Game design talk involves audience participation

A presentation on game design turned into an interactive simulation Friday as audience members tried out tools modeling what it’s like to be in doctoral school.
Professor Ted Castronova and doctoral student Isaac Knowles each created a playable graduate school simulator for the event. They then invited volunteers to select their own inputs for variables like producing original research, presenting at conferences and socializing. These choices influenced whether the player would ultimately get an academic job.
Audience members, many of them grad students themselves, were warily enthusiastic.
“You realize this is terrifying,” one attendee said. “Nobody’s going to talk.”
“That’s OK,” Castronova replied. “I’ve been in this business long enough. I can wait.”
While Castronova’s model relied on a familiar program—Microsoft Excel’s formulas function—Knowles employed the online diagramming tool Machinations, which was created by Dutch game designer Joris Dormans. After viewing both demonstrations, the crowd was asked to vote on which one they liked better.
The purpose of the activity was to illustrate a basic premise behind game design: that many contemporary games are made up of complex systems that model real life. The player who fights, quests, earns rewards or loses points in a game is engaging with an intricately engineered system that probably sprang from the mind of a game designer.

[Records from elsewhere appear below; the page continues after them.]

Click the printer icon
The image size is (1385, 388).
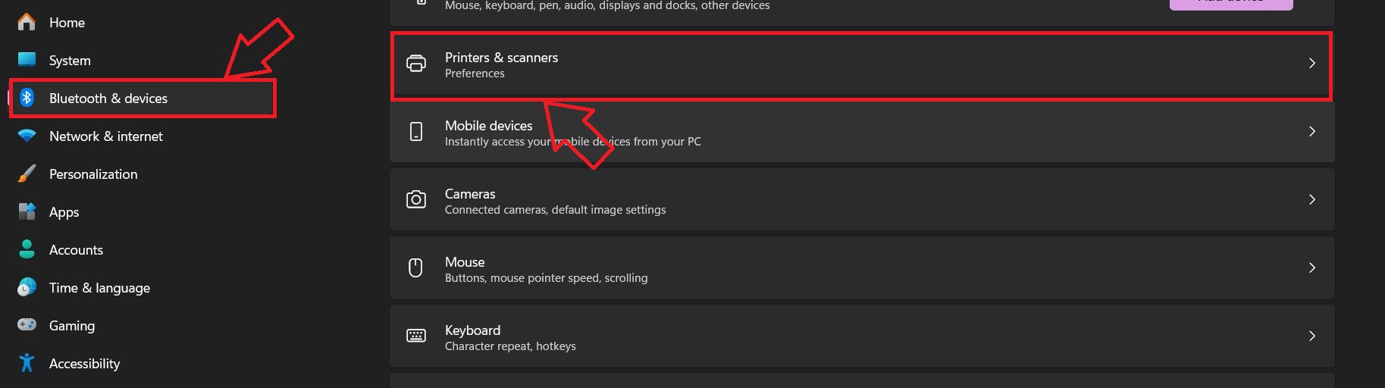[416, 64]
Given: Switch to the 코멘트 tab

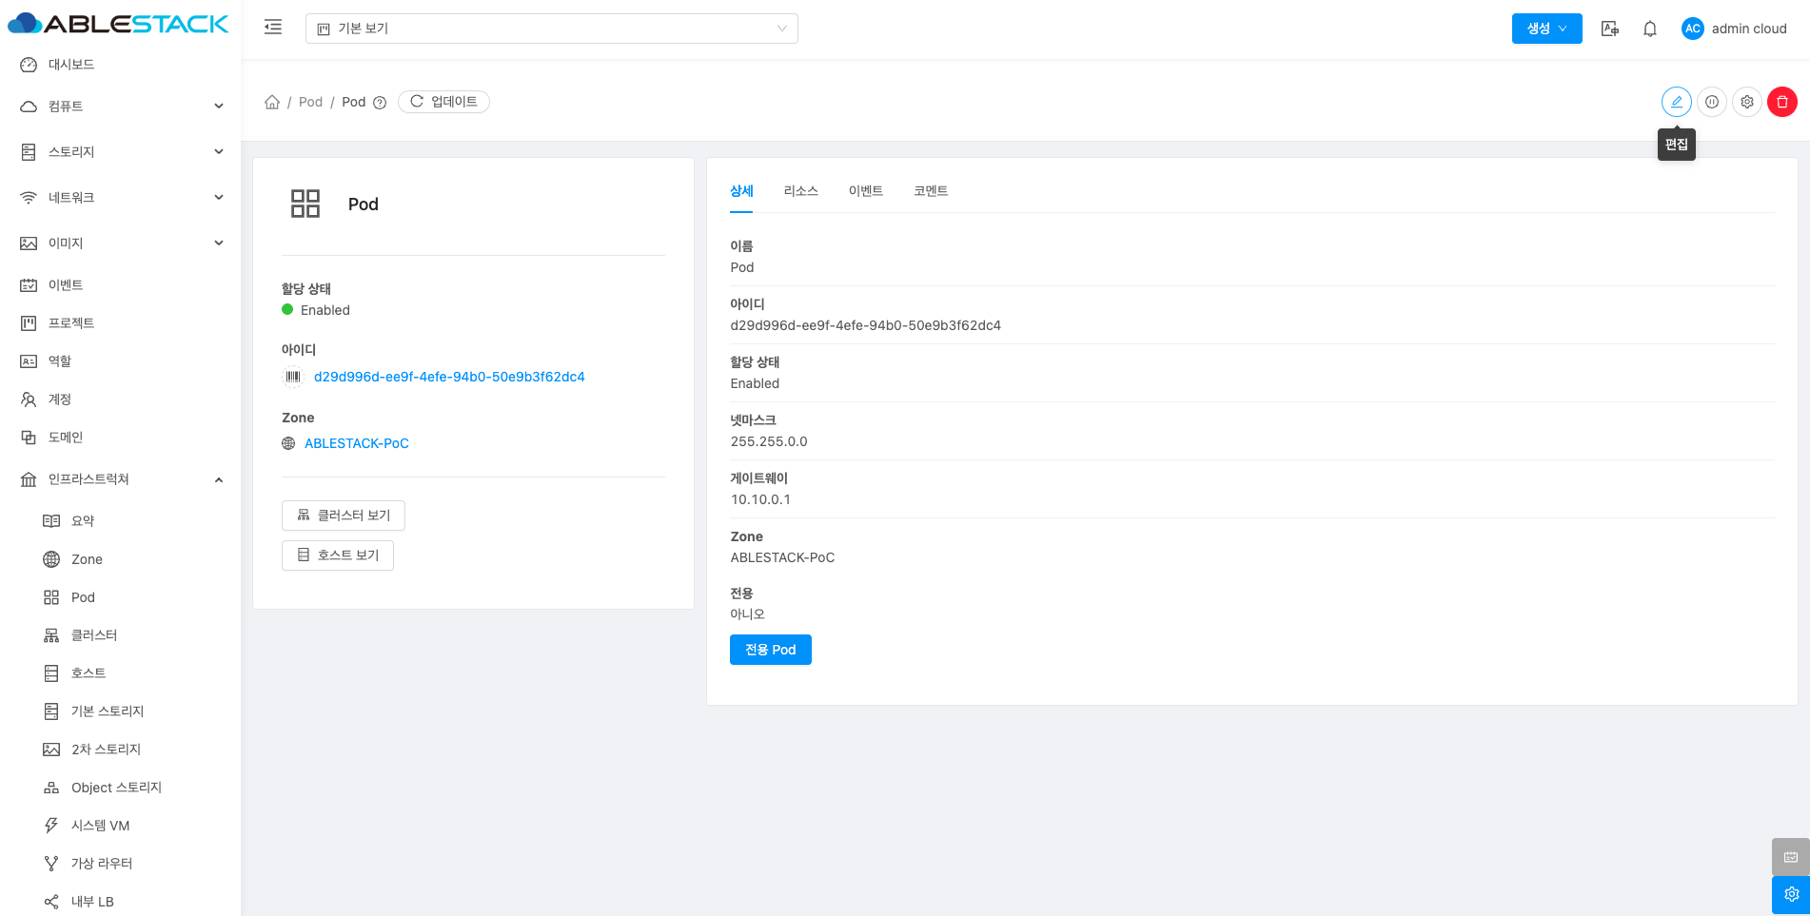Looking at the screenshot, I should pyautogui.click(x=930, y=191).
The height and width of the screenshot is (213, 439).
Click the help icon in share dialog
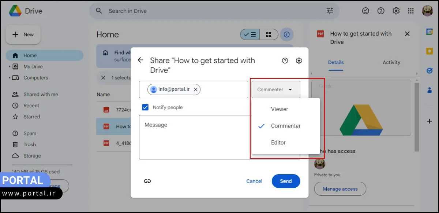coord(285,61)
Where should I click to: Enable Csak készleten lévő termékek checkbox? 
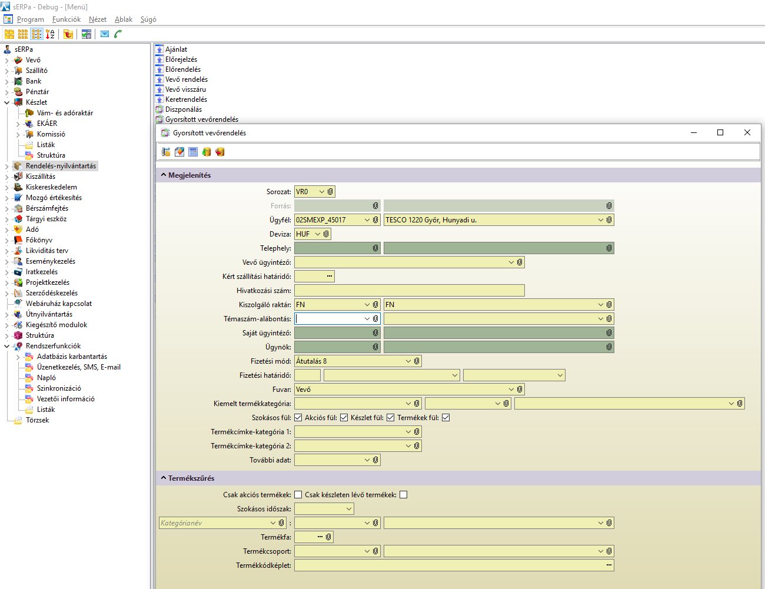pos(403,495)
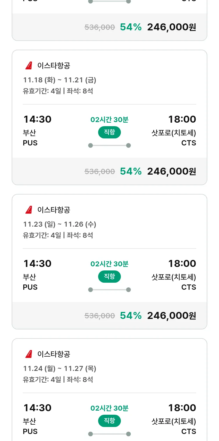Click Eastar Jet logo on 11.18 flight card
Screen dimensions: 219x441
coord(29,66)
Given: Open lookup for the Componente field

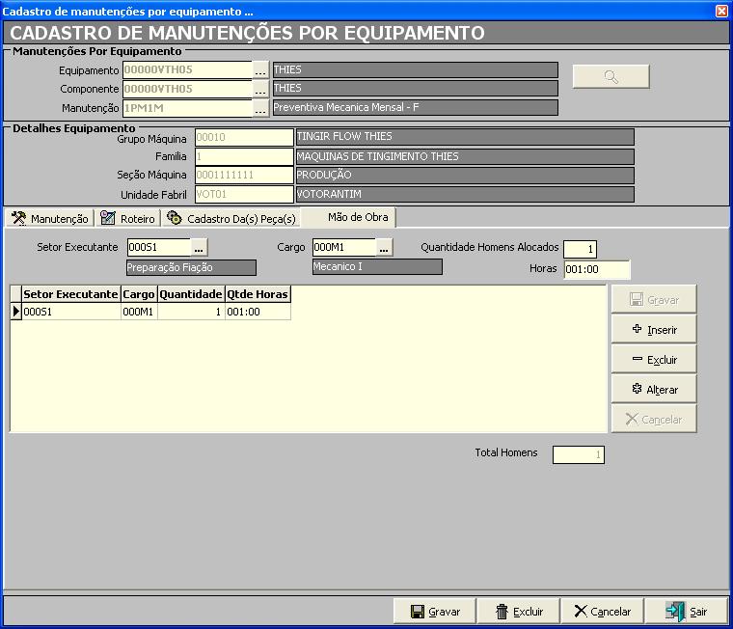Looking at the screenshot, I should pyautogui.click(x=260, y=90).
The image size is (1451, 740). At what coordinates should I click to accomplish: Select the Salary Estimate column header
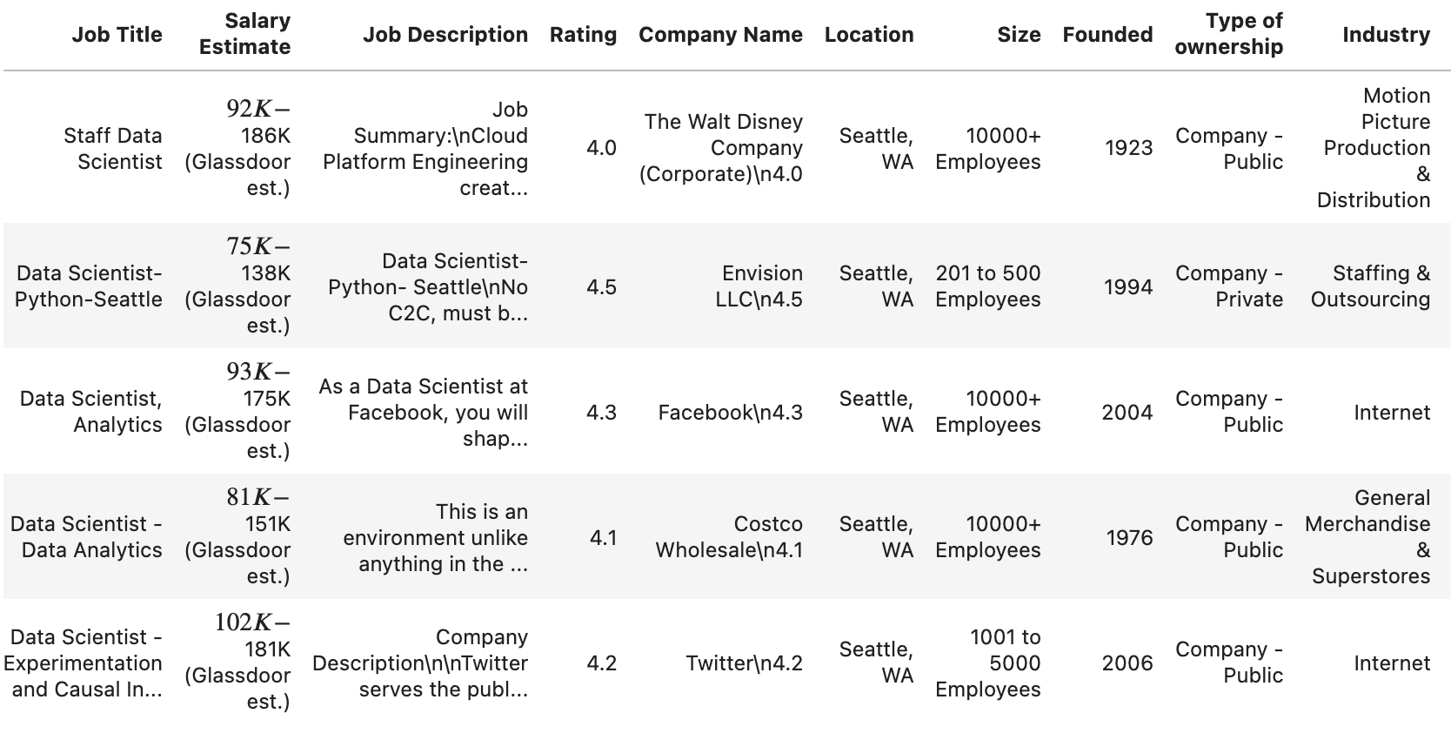tap(244, 34)
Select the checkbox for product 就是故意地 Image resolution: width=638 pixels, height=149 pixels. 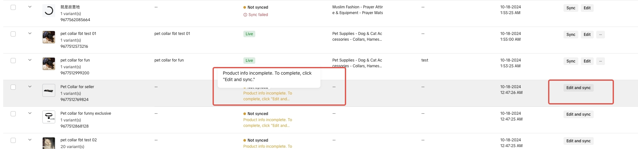pyautogui.click(x=13, y=7)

Indiana University’s role in this mix is to offer graduate and undergraduate training in game design, a discipline that’s young relative to pursuits like journalism.
“The best people in game design now, they didn’t get degrees in game design,” Castronova said. “They’re learning by doing.”
The benefit of establishing an academic discipline, he continued, is to develop shared theories that encourage people to try new things.
“If there is a general foundation, people can build upon it,” he said.
A spirit of experimentation was apparent even in the two presenters’ demonstrations Friday. While both models performed similar processes, their visualizations contrasted sharply. Castronova’s was nested in the familiar cells and tables of an Excel spreadsheet. On the other hand, Knowles’ was a multicolored, multi-patterned animation of shapes, lines and labels.

As Knowles’ model was running, he could refer to specific aspects of grad student life even as they were being represented on a screen behind him.
“This whole time, there’s stress,” he said, while the interactive simulation moved onscreen. “There’s constantly being stressed. And you have to find ways to manage this stress.”
As Knowles presented his work, another audience member addressed Castronova: “Hey Ted, this is really cool. We’re not voting for your model.”
The quip became truth as Castronova announced the results later: “In a miscarriage of justice, he beat me 19 to 10.”
Friday’s colloquium was part of a regular series in which researchers from the Media School publicly share their work. The program’s curriculum in game design reached a milestone earlier this year as the university approved a request to offer a bachelor’s degree in the subject.